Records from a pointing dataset
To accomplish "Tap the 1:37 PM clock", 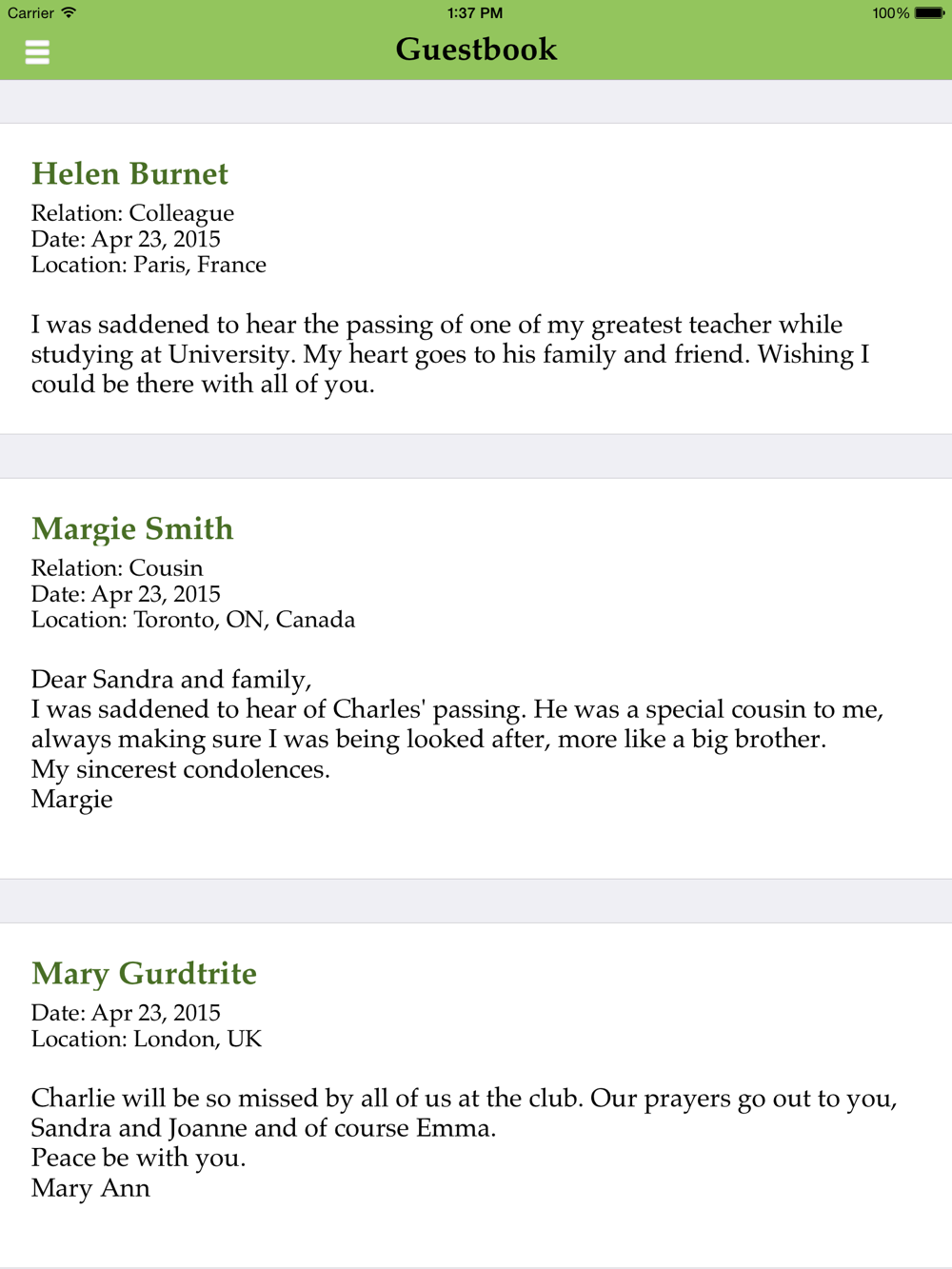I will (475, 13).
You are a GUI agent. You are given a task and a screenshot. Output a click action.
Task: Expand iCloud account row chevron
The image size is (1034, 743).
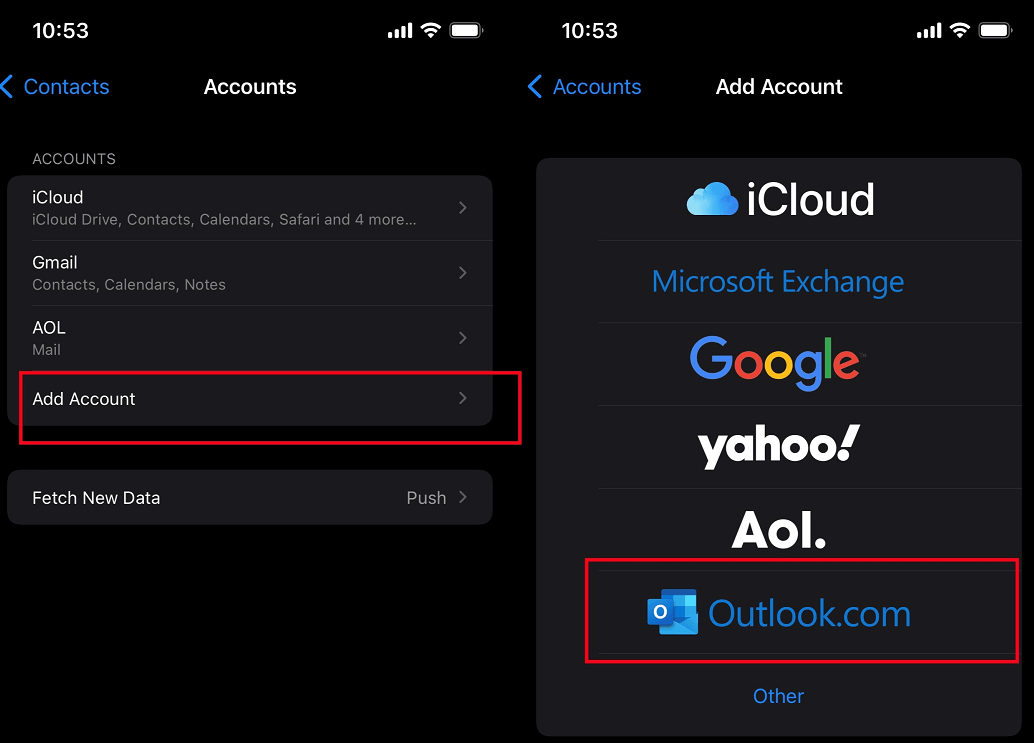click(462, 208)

==

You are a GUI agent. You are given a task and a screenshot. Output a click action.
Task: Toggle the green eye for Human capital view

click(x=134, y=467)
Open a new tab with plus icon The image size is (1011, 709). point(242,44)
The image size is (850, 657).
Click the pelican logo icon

_Problem statement_.
Print the lines of the records verbatim, beginning at the line containing "The image size is (850, 657)." and continuing through the line containing "Click the pelican logo icon".

_Exercise response_.
The image size is (850, 657).
Click the pelican logo icon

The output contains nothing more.